[Data extracts Boundary: Start]

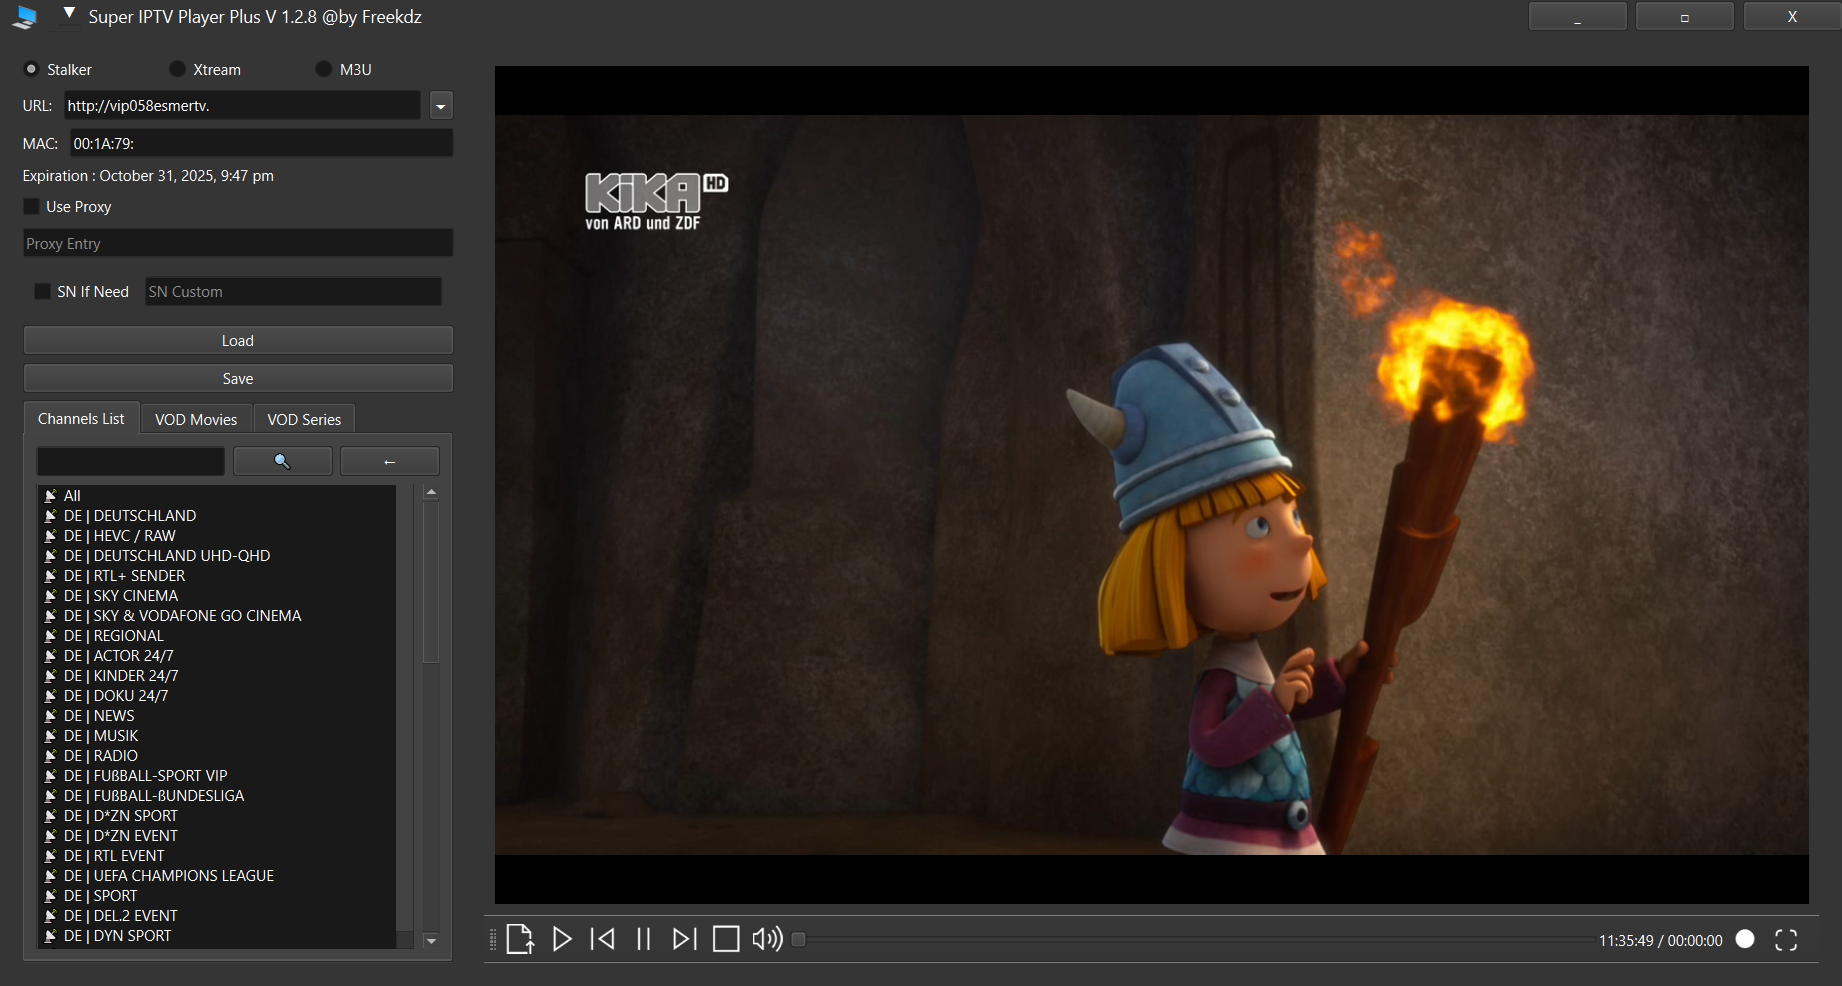Enable the Use Proxy checkbox

click(x=32, y=206)
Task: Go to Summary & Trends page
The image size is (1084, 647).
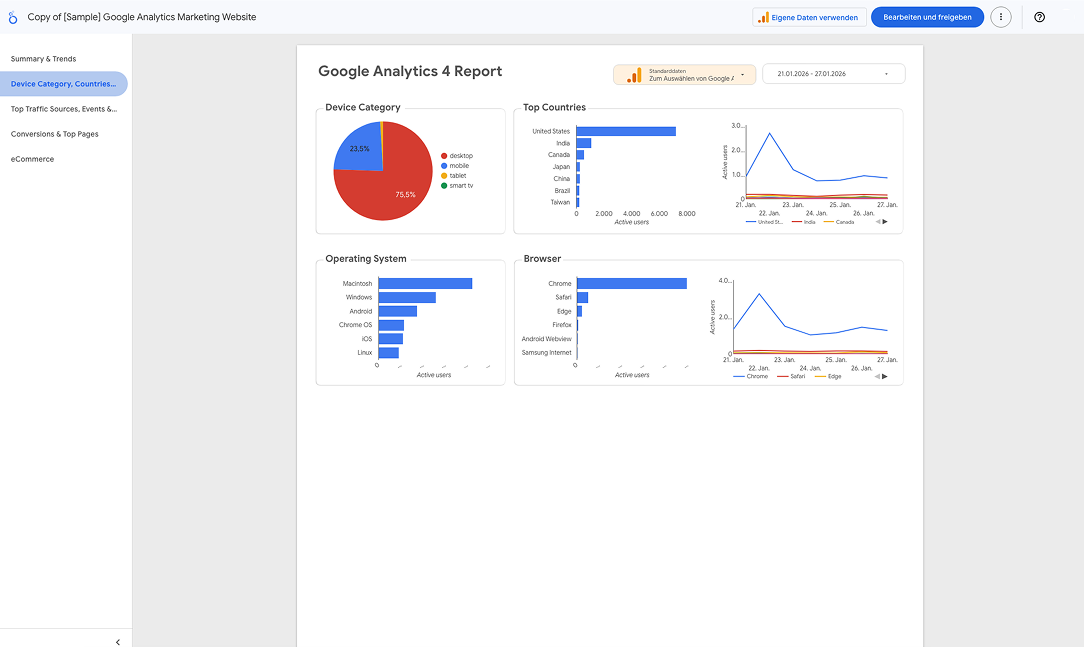Action: (x=43, y=59)
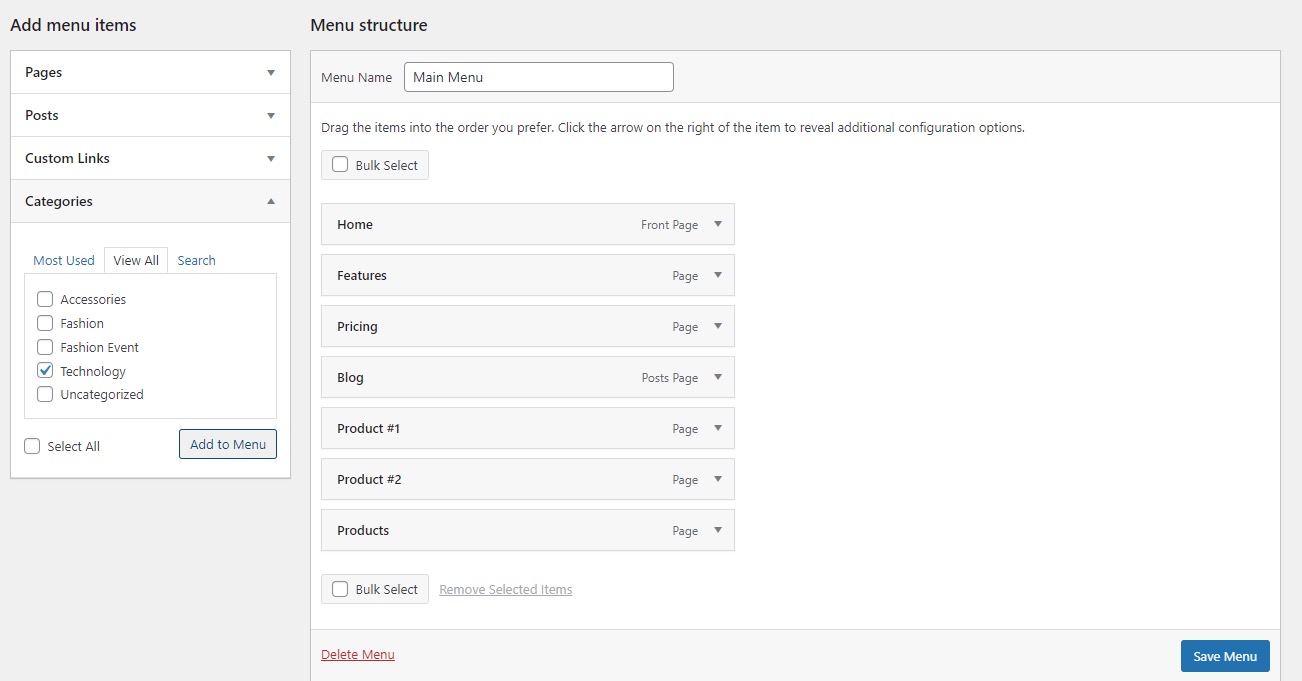Viewport: 1302px width, 681px height.
Task: Expand the Blog menu item arrow
Action: tap(718, 377)
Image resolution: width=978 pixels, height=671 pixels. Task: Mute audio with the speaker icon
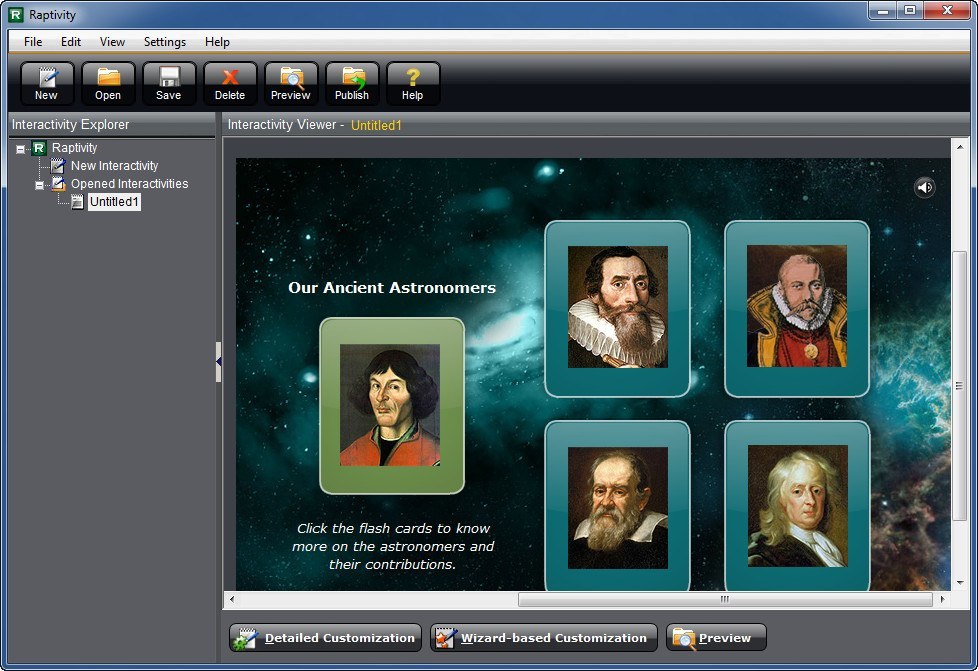coord(925,187)
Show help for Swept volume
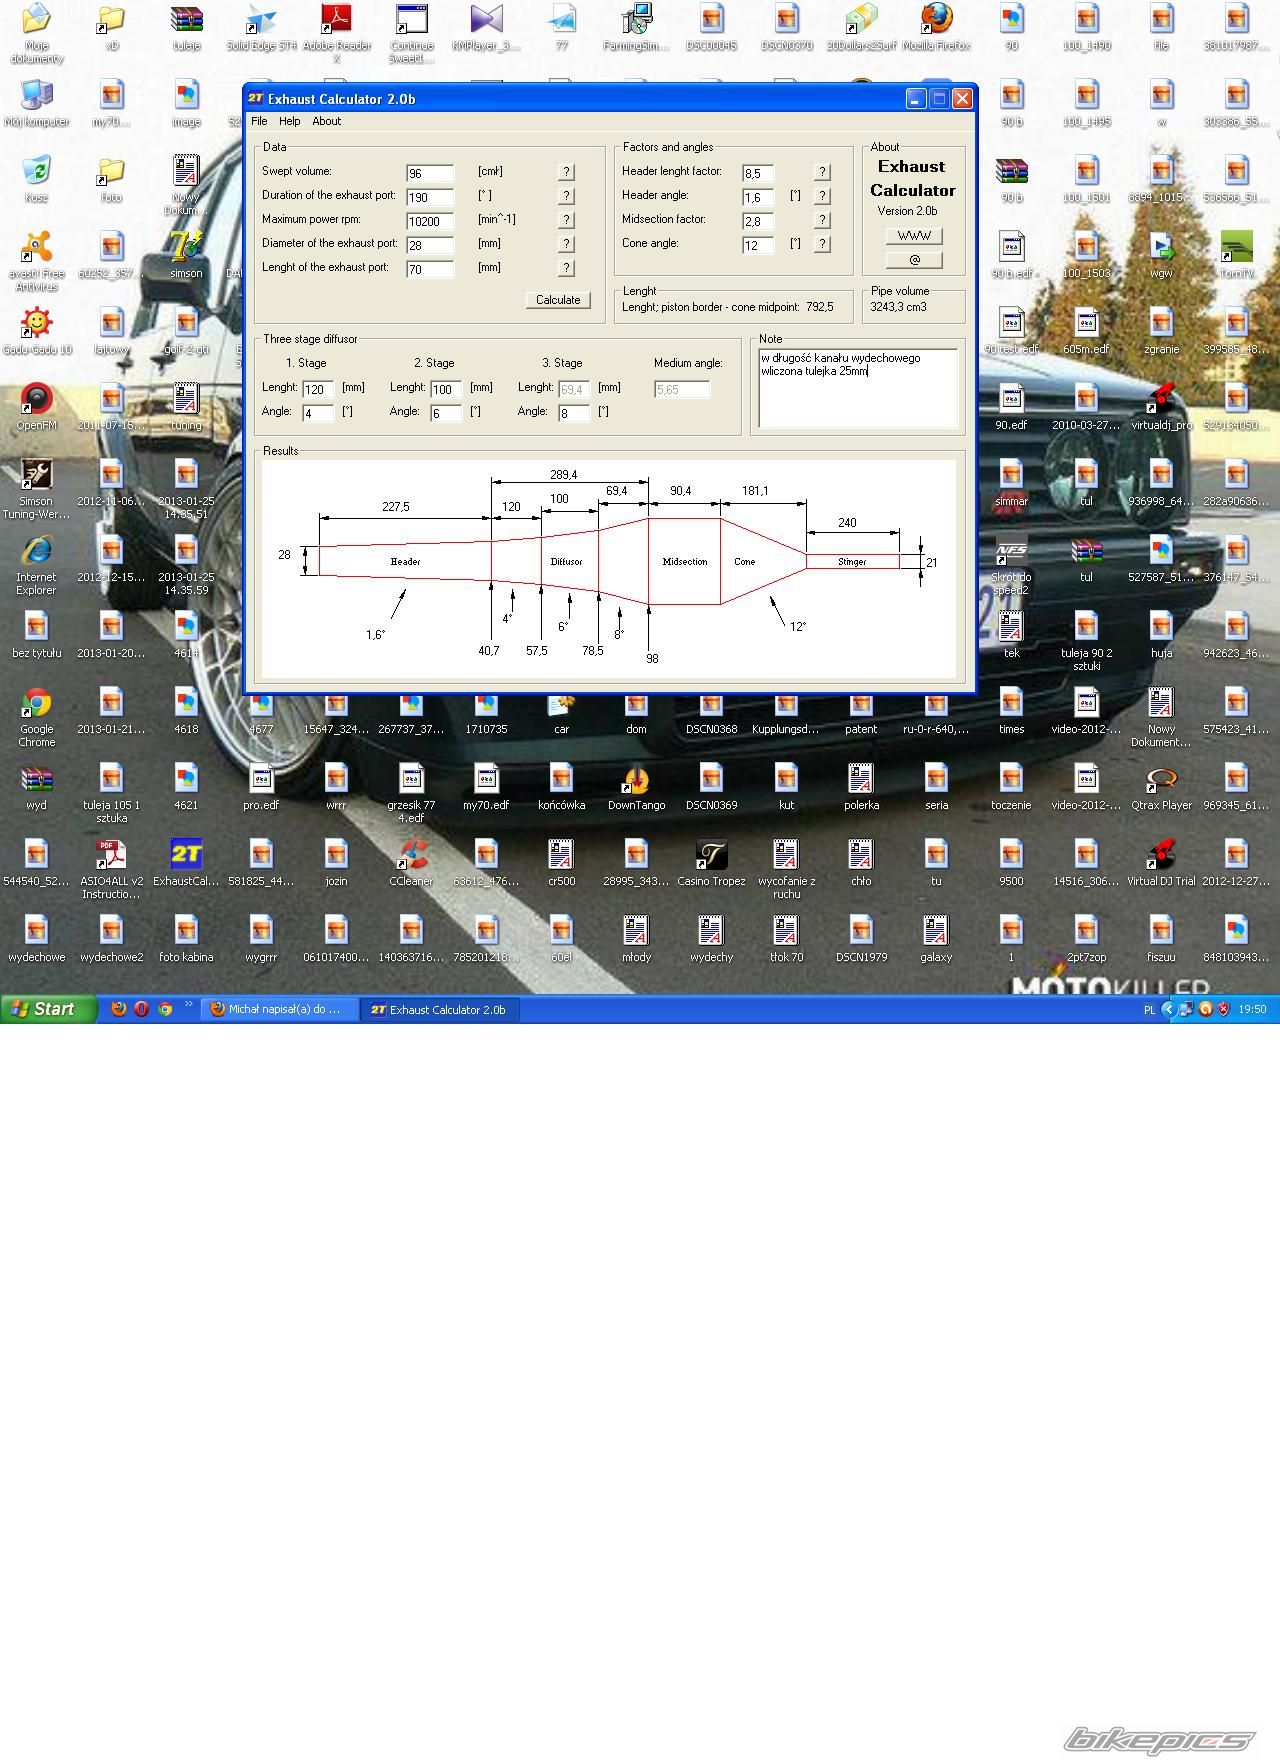This screenshot has height=1764, width=1280. point(566,172)
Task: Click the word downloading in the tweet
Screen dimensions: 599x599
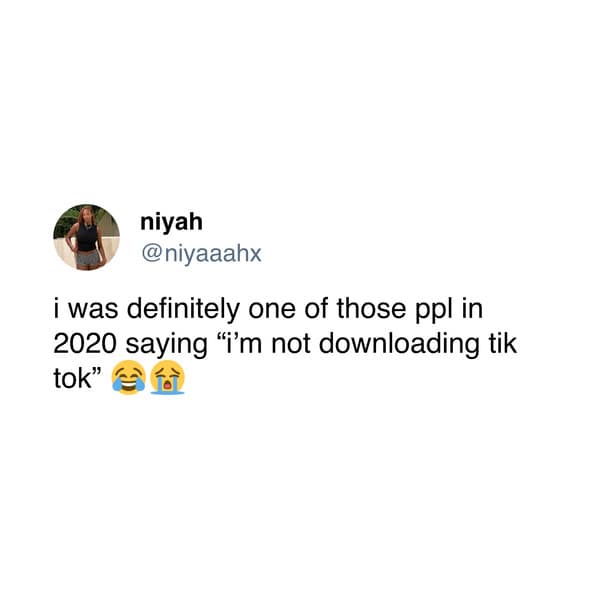Action: pyautogui.click(x=398, y=344)
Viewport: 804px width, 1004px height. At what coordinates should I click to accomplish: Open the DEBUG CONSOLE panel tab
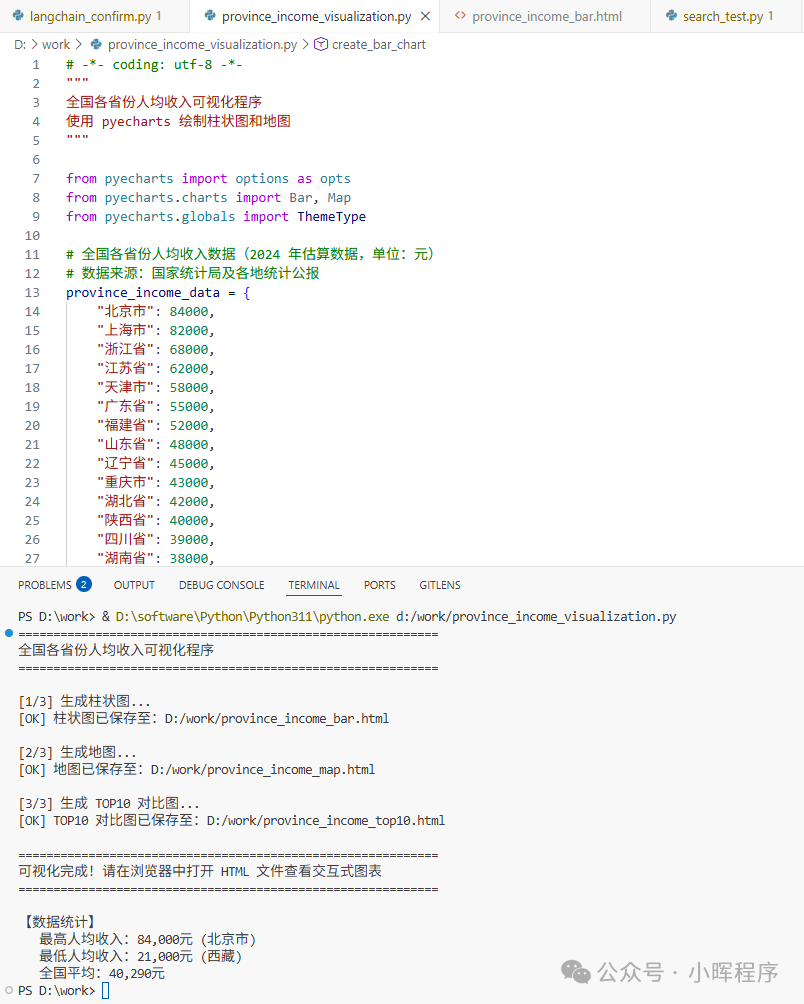click(x=221, y=585)
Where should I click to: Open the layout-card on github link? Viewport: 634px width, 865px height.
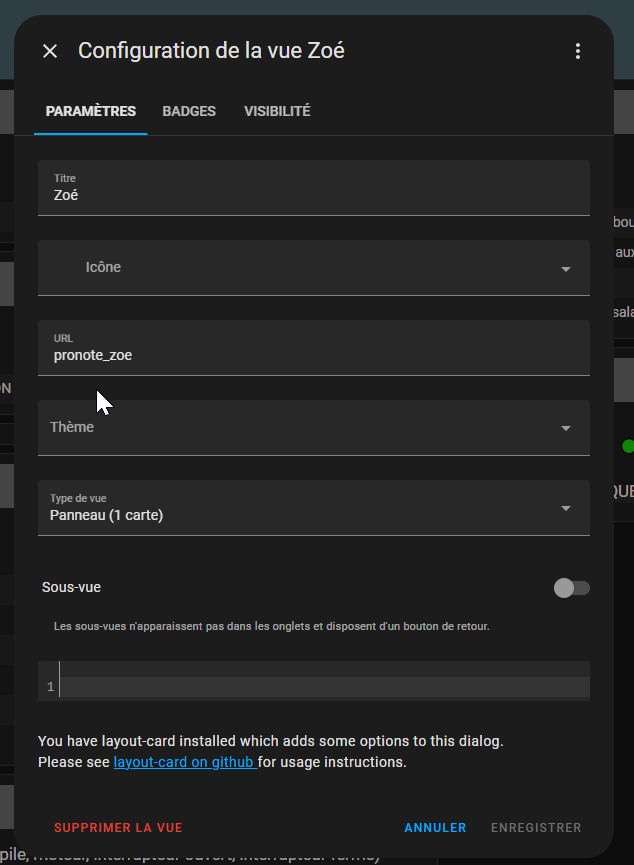[185, 762]
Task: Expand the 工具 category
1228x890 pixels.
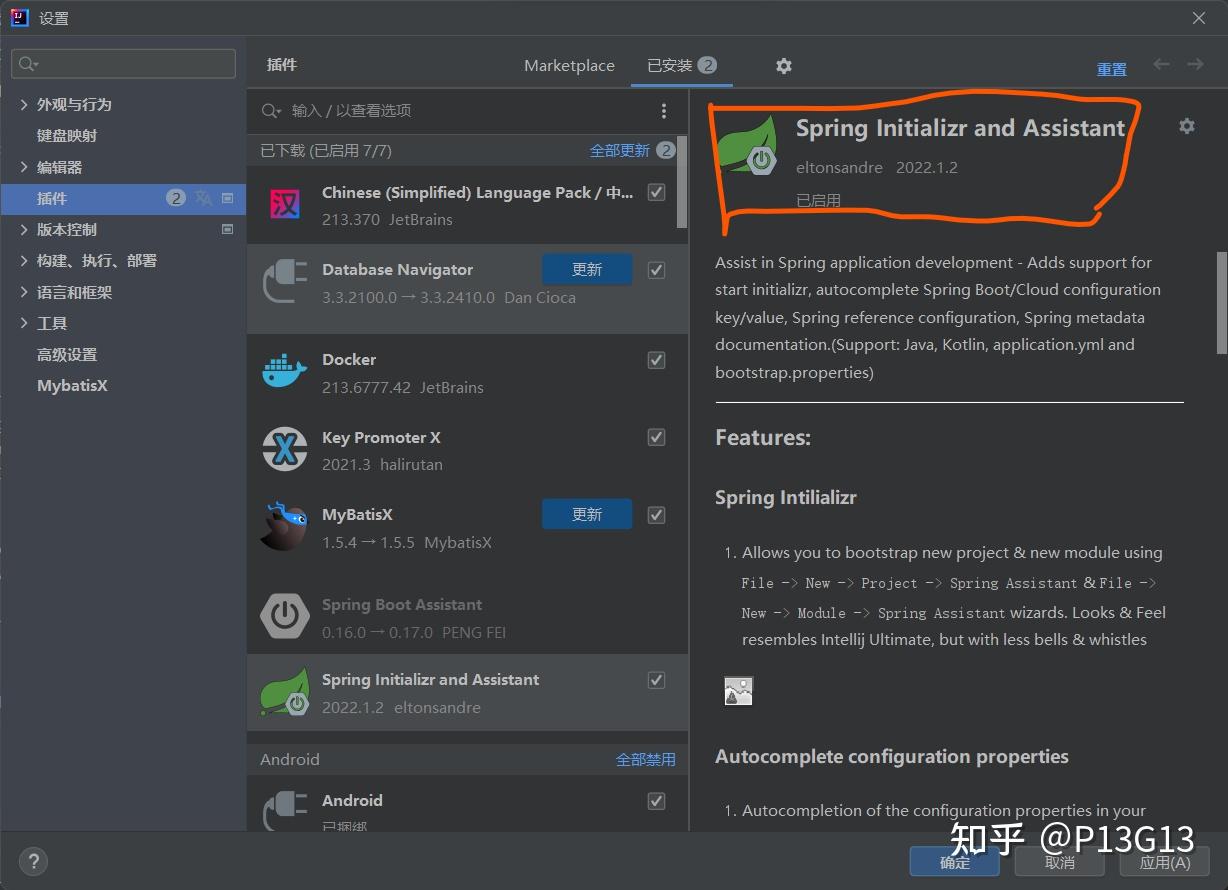Action: (x=22, y=322)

[Data extracts Boundary: End]

[Goal of the exercise]
Retype, exactly and only, the lines from the one containing "Screen dimensions: 599x599" through the end of the entries, both ends included, and omit all pictures.

[Written reply]
Screen dimensions: 599x599
Action: pyautogui.click(x=398, y=344)
Viewport: 804px width, 1004px height. At what coordinates should I click to accomplish: Open the DEBUG CONSOLE panel tab
click(x=221, y=585)
Where should I click to: Open the layout-card on github link? Viewport: 634px width, 865px height.
[185, 762]
Task: Expand the 工具 category
1228x890 pixels.
Action: (x=22, y=322)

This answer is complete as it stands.